Directions:
Scan the records below for the string "computer" and return every line where it appears.

Extracted material:
[Start of Attachment]

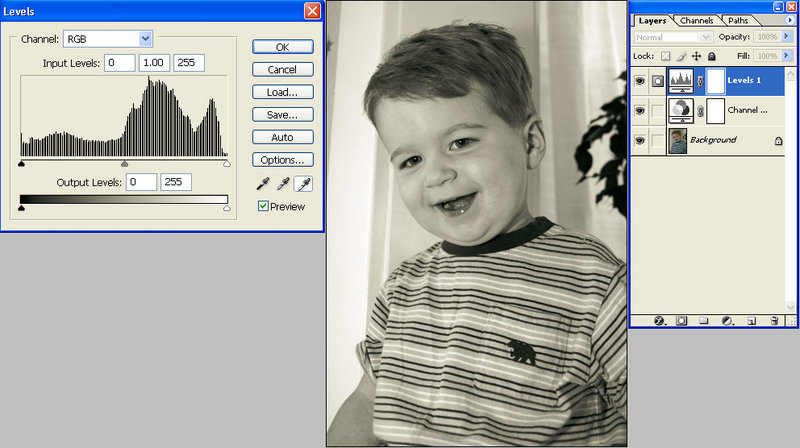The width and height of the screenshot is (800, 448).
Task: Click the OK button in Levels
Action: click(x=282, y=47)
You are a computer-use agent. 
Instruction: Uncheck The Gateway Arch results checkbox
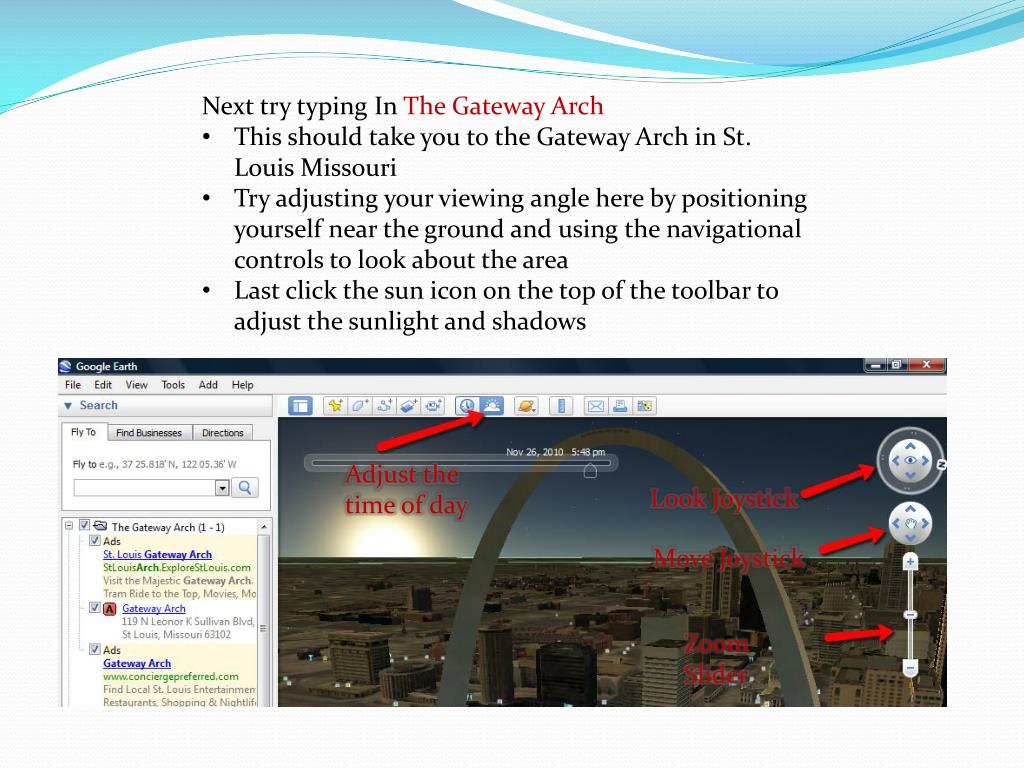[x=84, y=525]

[End of Attachment]
[Start of Attachment]

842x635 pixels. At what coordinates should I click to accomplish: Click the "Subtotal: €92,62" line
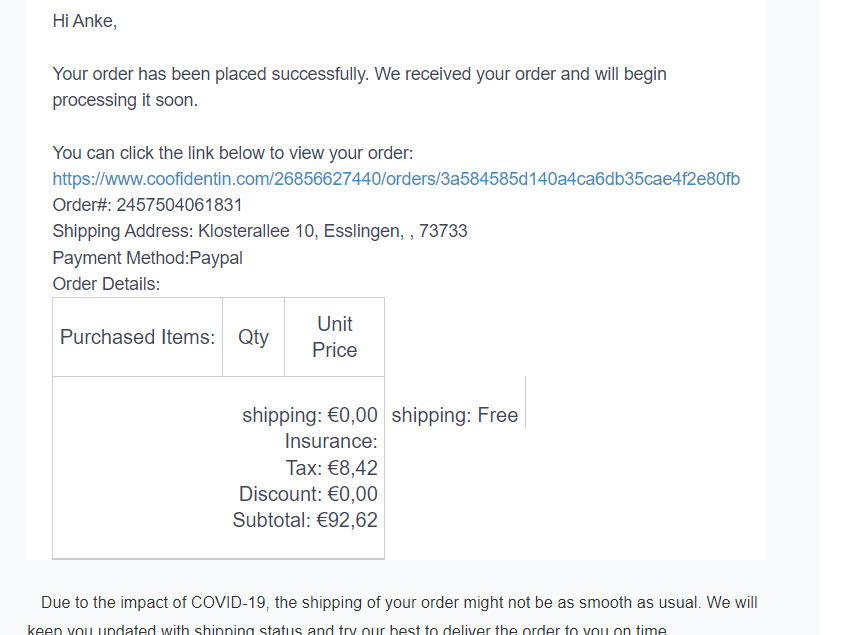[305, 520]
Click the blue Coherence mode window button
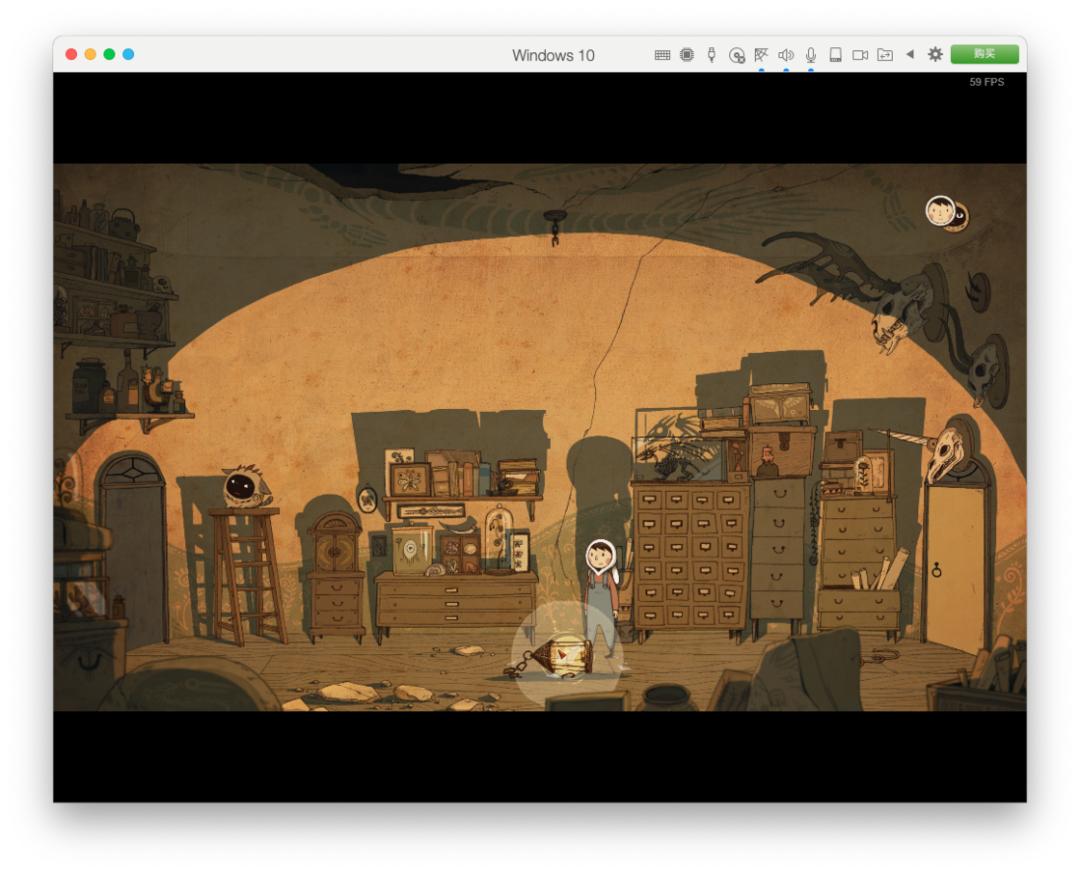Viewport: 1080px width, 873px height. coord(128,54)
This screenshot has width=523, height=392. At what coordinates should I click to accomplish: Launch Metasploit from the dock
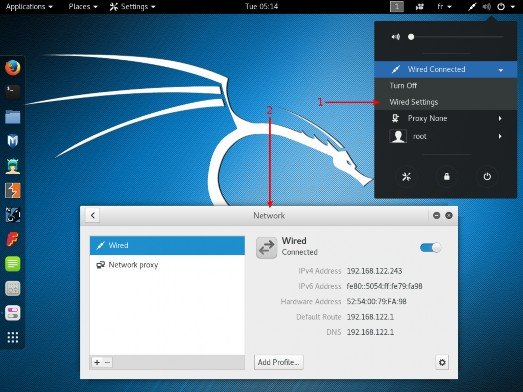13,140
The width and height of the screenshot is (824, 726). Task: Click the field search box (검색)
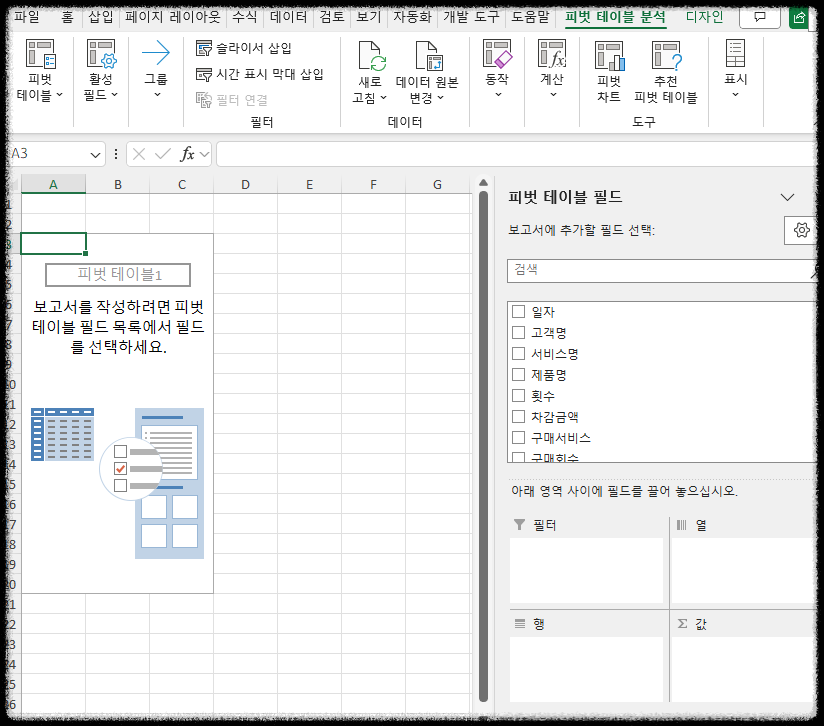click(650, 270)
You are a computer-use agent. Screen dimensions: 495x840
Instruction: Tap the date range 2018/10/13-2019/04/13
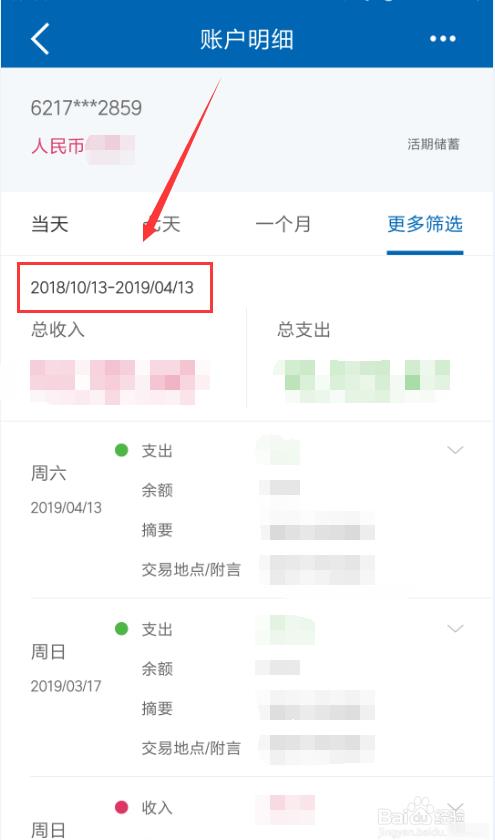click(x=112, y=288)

[End of Attachment]

Output of the task:
You are a computer-use agent. 
You are a computer-use agent. Screen dimensions: 495x840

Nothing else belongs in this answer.